O trabalho de casa está, no entanto, adiantado. “Queremos publicar toda a obra completa de Edith Stein (Santa Teresa Benedita da Cruz, padroeira da Europa). Vamos começar com ‘A vida de uma família judia’, e outros escritos autobiográficos. Esse livro está pronto para a Feira do Livro. Esperemos lança-lo lá”, refere a irmã Eliete.

Na Paulus a aposta editorial vai passar por um novo livro da coleção Youcat. “Já saiu o catecismo jovem, a Bíblica Jovem e a Doutrina Social jovem, agora vamos ter uma novidade que é o ‘Curso Fundamental da Fé para os Jovens’, e acredito que será uma das grandes propostas, porque a coleção Youcat é um sucesso, tem a linguagem dos jovens e das crianças”, indica Tiago Melo.

Henrique Mota, da Lucerna, confirma para já a publicação de duas obras de Bento XVI durante a Feira do Livro de Lisboa, mas promete outras novidades. “Um deles garantidamente, chamado ‘Judeus e Cristãos’, que é um diálogo do Papa Bento com o rabino de Viena de Áustria. Mas temos muitos outros ainda em fase de decisão”.

“Ainda com incertezas quanto à forma como a Feira irá decorrer, em termos de condicionantes de segurança, as editoras católicas esperam conseguir manter a tradição de promoverem encontros e debates com os autores, a propósito dos seus livros. Ainda há contas a fazer, porque participar na Feira também implica investimento.

“Tem a questão dos valores, dos espaços, quais são os incentivos que o próprio Estado vai dar”, diz Tiago Melo, da Paulus, que não prevê um futuro facilitado.

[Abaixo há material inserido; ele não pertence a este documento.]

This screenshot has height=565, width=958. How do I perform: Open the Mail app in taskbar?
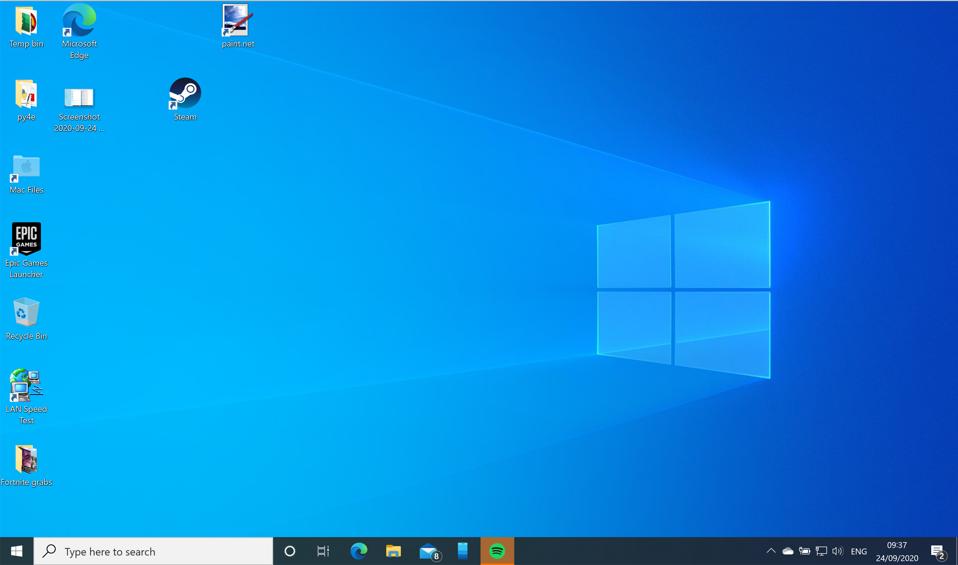pyautogui.click(x=429, y=551)
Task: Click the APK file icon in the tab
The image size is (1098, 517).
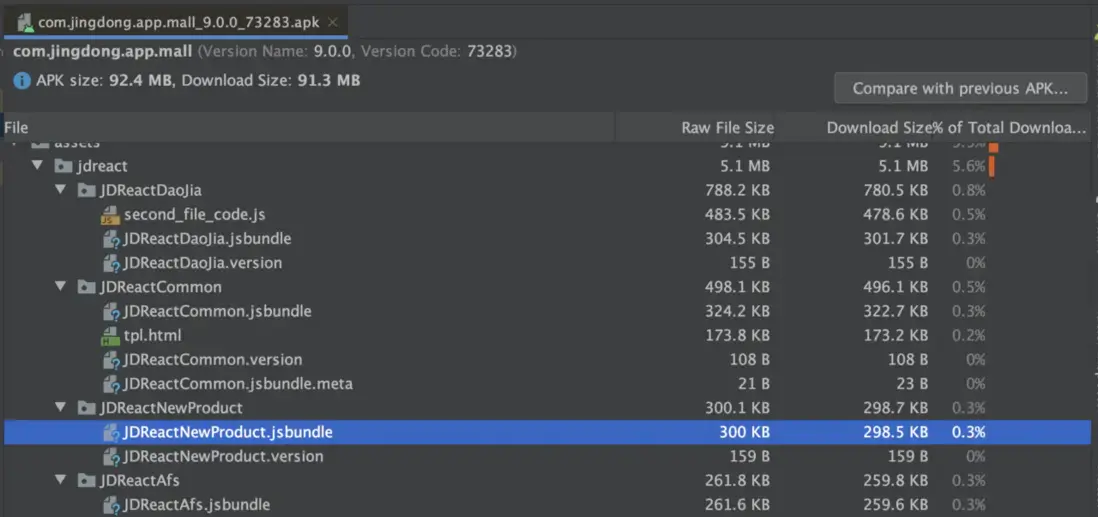Action: click(x=25, y=22)
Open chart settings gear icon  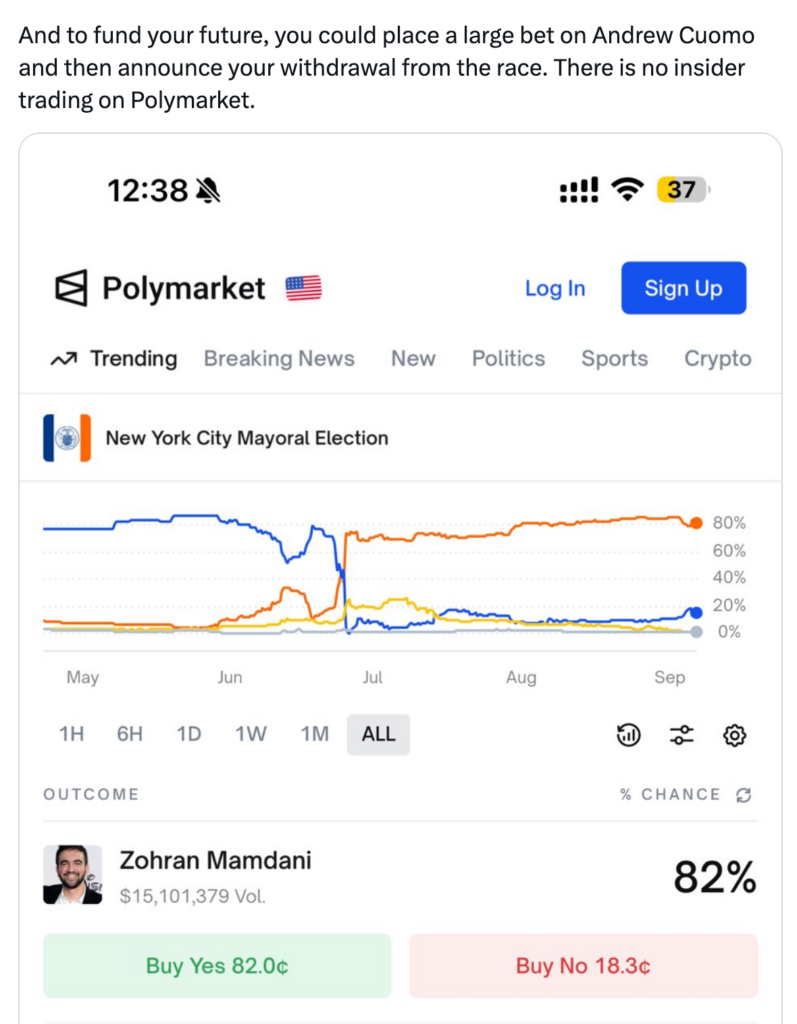point(735,736)
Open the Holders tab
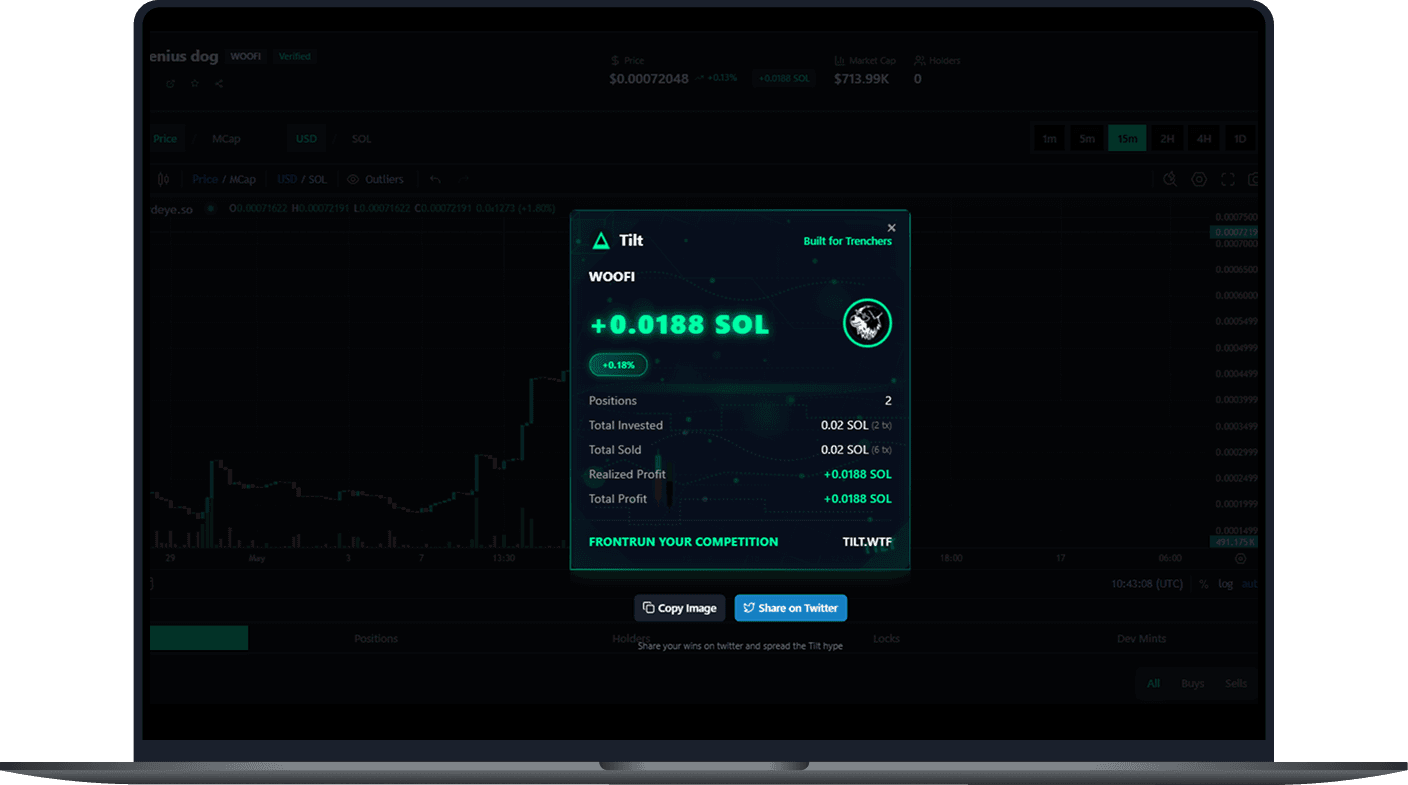This screenshot has height=785, width=1408. (631, 638)

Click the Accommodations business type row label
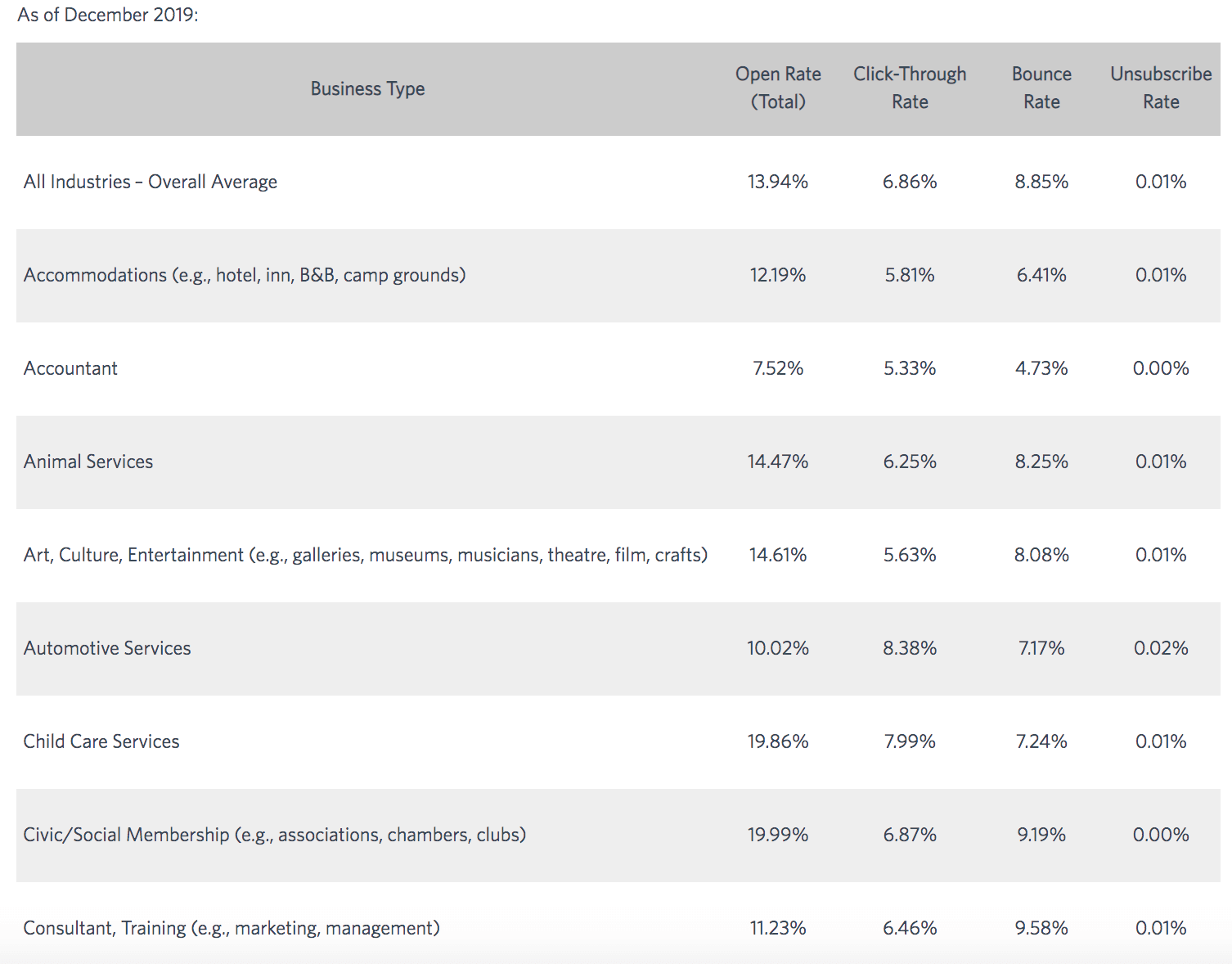point(245,275)
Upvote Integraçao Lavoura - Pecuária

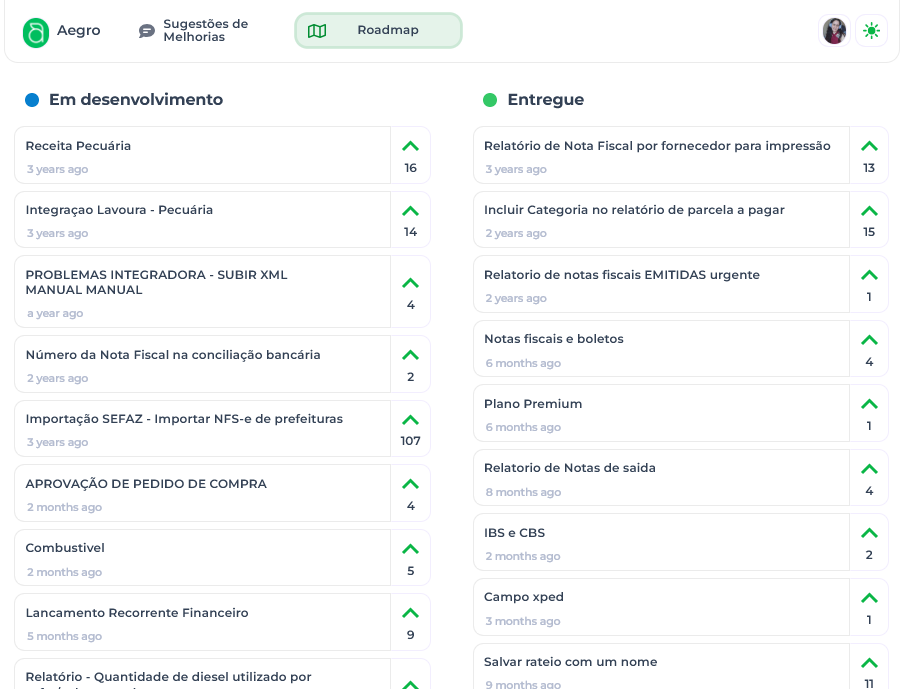pyautogui.click(x=410, y=211)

“Não sei se as ajudas vão ser suficientes para manter as editoras e o universo livreiro a funcionar, porque acredito que a recuperação económica vai ser muito lenta. Muitas outras empresas estão a fechar, há um aumento do desemprego, e quem precisa de bens básicos, primários, não vai trocar comida, aluguer e outras coisas por um livro, e isso atinge diretamente o mercado editorial”, sublinha. Mas, não ir à Feira está fora de questão.

“Para nós estar na Feira não é apenas para vender, é quase uma missão, um carisma”, diz o irmão Tiago Melo, da Paulus, que encara como uma responsabilidade editorial ajudar as pessoas em geral, e os cristãos em particular, a “não desistirem da cultura da cultura da leitura. Isso também é uma missão da Igreja, e nós estamos cá para isso, para ajudar as pessoas. Porque ler é sonhar, é planear o futuro, é abrir-se a um novo mundo”.